Auch das Albstädter Familienunternehmen Mey, das in Deutschland, Portugal und Ungarn rund 1000 Mitarbeiter beschäftigt, startet mit der Produktion von Mund- und Nasenschutz. „Aufgrund der enormen Nachfrage nach medizinischen Produkten hat Mey seine auf Wäscheund Dessousstoffe ausgelegte Fertigung in Teilbereichen auf die Produktion von Mund- und Nasenschutz umgestellt“, teilt die Firma mit. Die Anfragen von medizinischen Einrichtungen hätten sich in den vergangenen Tagen gehäuft, so Geschäftsführer Matthias Mey in einer Pressemitteilung.
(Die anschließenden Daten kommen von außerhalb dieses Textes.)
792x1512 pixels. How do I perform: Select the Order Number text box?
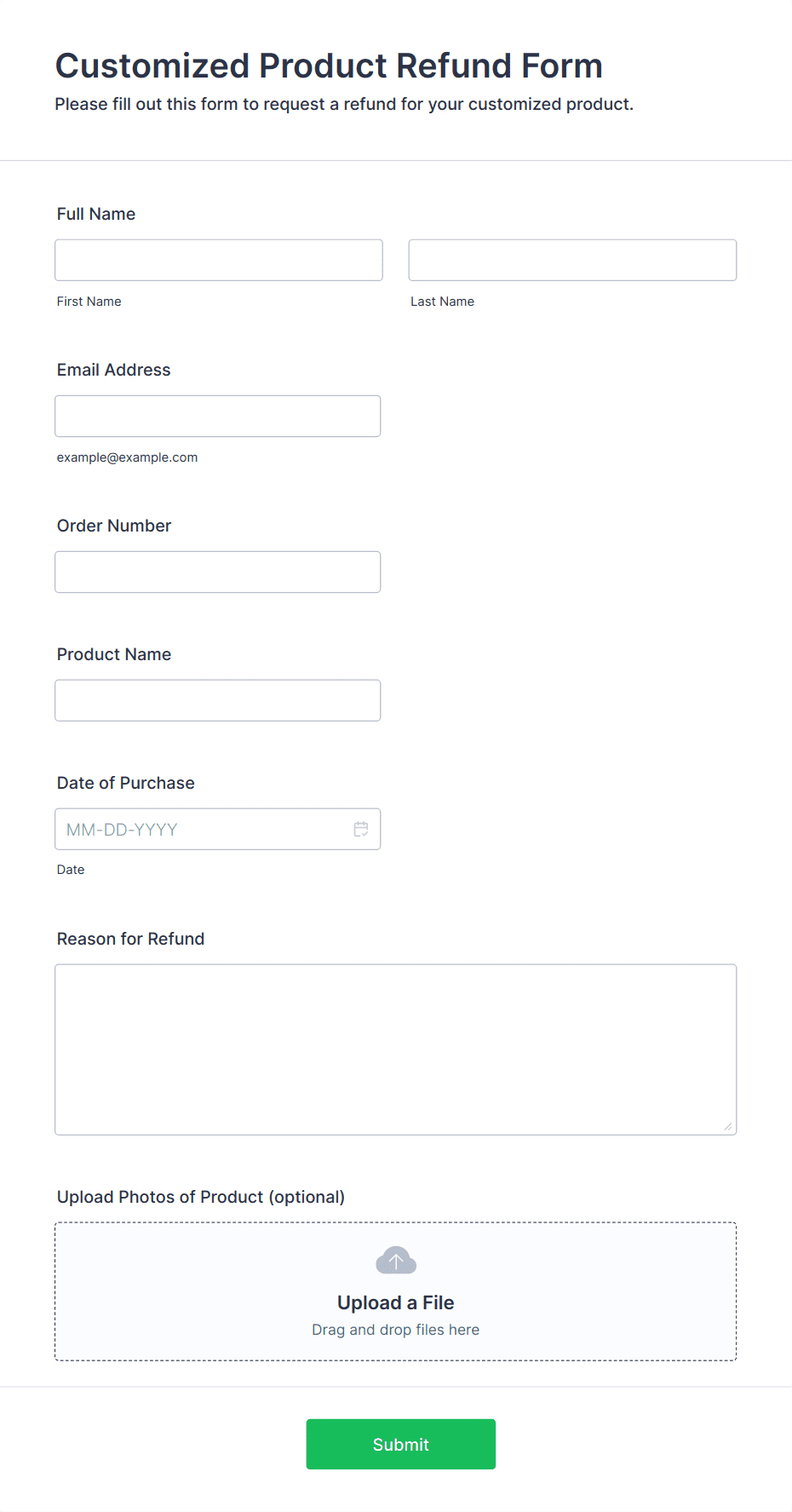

Auch die Masken von Mey, die aus Baumwollstoffen hergestellt werden, können bei 90 Grad gewaschen und damit mehrmals verwendet werden. Die letzten Tests und Prototypen waren für Freitag geplant. Anfang kommender Woche soll die Konfektion beginnen. „Die Produkte stehen derzeit ausschließlich zum Direktvertrieb
an Kliniken und Medizinische Betriebe zur Verfügung“, so Matthias Mey. „Wir hoffen, mit dieser Maßnahme einen kleinen Beitrag im Kampf gegen das Coronavirus leisten zu können.“
Atemschutzmasken werden überwiegend in Asien hergestellt. Wegen der Ausbreitung des Coronavirus war aber schon im Januar ein Exportstopp verhängt worden. Seitdem kommen die deutschen Hersteller mit der Produktion kaum hinterher.